Icha tersenyum sambil menatap Yuna. “Oke. Mau makan di mana?”

 

“Mmh ... enaknya makan apa ya?” Yuna mengetuk-ngetuk dagunya.

 

“Makan orang!” sahut Icha sambil tertawa.

 

“Eh, iya. Si Bellina sejak pesta pernikahan belum ada muncul ke sini. Ke mana dia ya?” tanya Yuna.

 

“Ciyee ... kangen sama dia?” goda Icha.

 

“Nggak, sih. Cuma agak aneh aja kalo nggak ada yang ngajak ribut, hahaha.”

 

“Kamu tuh, Yun. Berantem bisa nagih?”

 

“Nggaklah. Hari-hariku tenang banget tanpa dia. Hihihi.”

 

Icha ikut tertawa kecil.

 

“Udahlah. Kita turun, yuk! Ntar dicariin Bu Citra kalo terlalu lama di sini.”

 

Icha mengangguk. Mereka bangkit dan melangkah pergi menuju ruang kerja masing-masing.

 

 

 

Setelah jam kerja usai, Yuna kembali ke rumah seperti biasa. Ia membersihkan seluruh tubuhnya dan bersiap untuk makan malam bersama suaminya.

 

“Bi, ini apa?” tanya Yuna sambil menatap beberapa potongan buah di atas meja.

 

“Rujak.”

 

“Siapa yang minta rujak?”

 

“Mas Yeri.”

 

“Hah!? Ngidam tuh orang?” gumam Yuna.

 

“Mbak Yuna mau rujak juga?”

 

Yuna menggelengkan kepala. “Aku lagi nggak makan pedas.

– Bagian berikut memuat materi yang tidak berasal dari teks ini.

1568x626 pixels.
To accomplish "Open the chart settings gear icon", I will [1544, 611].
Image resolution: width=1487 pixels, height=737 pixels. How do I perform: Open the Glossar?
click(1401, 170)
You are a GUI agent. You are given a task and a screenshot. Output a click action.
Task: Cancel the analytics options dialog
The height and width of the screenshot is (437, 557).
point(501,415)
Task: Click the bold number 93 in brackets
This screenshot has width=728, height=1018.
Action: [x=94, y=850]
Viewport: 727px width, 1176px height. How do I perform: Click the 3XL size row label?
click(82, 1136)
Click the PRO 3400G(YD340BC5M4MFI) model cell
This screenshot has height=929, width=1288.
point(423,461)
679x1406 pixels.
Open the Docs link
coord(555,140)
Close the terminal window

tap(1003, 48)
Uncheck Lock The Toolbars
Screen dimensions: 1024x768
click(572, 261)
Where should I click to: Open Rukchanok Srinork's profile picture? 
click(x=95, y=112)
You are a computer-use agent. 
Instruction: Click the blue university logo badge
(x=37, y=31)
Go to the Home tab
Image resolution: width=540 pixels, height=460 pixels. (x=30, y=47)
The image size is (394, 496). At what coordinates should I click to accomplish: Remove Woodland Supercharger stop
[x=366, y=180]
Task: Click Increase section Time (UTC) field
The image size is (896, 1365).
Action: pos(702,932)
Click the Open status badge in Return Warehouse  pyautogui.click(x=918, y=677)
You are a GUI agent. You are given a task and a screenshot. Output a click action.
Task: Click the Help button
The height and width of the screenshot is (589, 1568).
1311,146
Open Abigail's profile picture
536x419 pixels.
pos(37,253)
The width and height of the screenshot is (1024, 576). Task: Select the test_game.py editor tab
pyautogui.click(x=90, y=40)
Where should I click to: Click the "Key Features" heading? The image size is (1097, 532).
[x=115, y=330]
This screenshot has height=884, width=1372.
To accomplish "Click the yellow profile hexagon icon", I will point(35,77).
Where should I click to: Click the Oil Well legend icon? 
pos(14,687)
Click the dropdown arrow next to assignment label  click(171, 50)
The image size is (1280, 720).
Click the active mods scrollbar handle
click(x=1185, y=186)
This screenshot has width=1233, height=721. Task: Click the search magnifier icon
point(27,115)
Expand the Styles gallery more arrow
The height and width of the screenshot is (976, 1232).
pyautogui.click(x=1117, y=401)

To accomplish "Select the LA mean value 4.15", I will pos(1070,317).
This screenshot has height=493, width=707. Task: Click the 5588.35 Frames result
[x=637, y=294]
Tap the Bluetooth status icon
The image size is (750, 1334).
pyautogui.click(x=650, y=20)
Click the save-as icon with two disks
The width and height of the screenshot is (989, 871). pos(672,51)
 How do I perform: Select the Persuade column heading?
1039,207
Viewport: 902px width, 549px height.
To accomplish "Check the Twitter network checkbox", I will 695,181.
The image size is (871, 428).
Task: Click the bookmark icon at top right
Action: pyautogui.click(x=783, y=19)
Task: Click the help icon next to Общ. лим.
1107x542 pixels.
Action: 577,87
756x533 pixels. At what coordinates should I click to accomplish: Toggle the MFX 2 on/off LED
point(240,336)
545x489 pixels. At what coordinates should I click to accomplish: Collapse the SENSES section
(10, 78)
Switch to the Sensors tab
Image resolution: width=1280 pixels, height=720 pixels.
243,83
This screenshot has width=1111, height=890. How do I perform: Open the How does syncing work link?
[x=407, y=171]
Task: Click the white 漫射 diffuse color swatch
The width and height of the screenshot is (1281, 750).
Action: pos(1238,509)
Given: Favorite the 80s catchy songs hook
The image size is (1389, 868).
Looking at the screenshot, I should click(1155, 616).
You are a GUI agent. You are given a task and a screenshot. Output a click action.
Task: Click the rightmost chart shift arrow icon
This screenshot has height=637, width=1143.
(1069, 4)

Nggak enak makan rujak kalo nggak pedas.” Ia menengadahkan kepala sambil menatap lantai kamarnya. “Lagi ngapain si dia? Aku udah laper.”

 

Beberapa menit kemudian, Yeriko turun dari kamar dan langsung menghampiri Yuna di meja makan.

 

“Ngapain aja? Lama banget,” tanya Yuna sambil duduk di kursi meja makan.

 

“Riyan telepon.”

 

“Oh.”

 

Yeriko tersenyum dan langsung duduk di kursinya.

 

“Kenapa makan rujak malam-malam begini?” tanya Yuna.

 

“Pengen aja,” jawab Yeriko santai.

 

“Aneh banget!”

 

“Tadi ada nenek-nenek jualan rujak di depan. Aku kasihan lihatnya, jadi aku beli semua rujak yang masih sisa.”

 

“Oh ya?”

 

Yeriko mengangguk. “Mau?”

 

Yuna menggelengkan kepala.

 

“Ini bagus buat diet,” tutur Yeriko sambil menahan tawa.

 

Yuna menggelengkan kepala. “Lagi nggak mau diet,” tuturnya sambil mencomot udang goreng dan melahapnya.

 

“Beneran mau gendut?”

 

“Kenapa? Kalo aku gendut, kamu nggak suka?”

 

“Suka.”

 

“Ya udah, makan sendiri aja tuh rujak!”

 

Yeriko tersenyum kecil dan melahap perlahan potongan buah yang ada di hadapannya. “Oh ya, besok hari kematian ibu kamu. Kamu mau ke makam kan?”

 

Yuna menganggukkan kepala sambil tersenyum.

 

“Jam berapa mau ke sana?”

 

“Abis pulang kerja aja.”

 

“Oke.”

 

“Kamu mau ikut?” tanya Yuna.

 

“Bukannya seharusnya kamu memang bawa aku?”

 

Yuna tersenyum kecil sambil menatap wajah Yeriko. Mereka melanjutkan makan malam bersama sambil berbincang banyak hal.

 

 

(( Bersambung ... ))

 

Yee ... Yuna udah mulai hamil, tapi belum sadar tuh ...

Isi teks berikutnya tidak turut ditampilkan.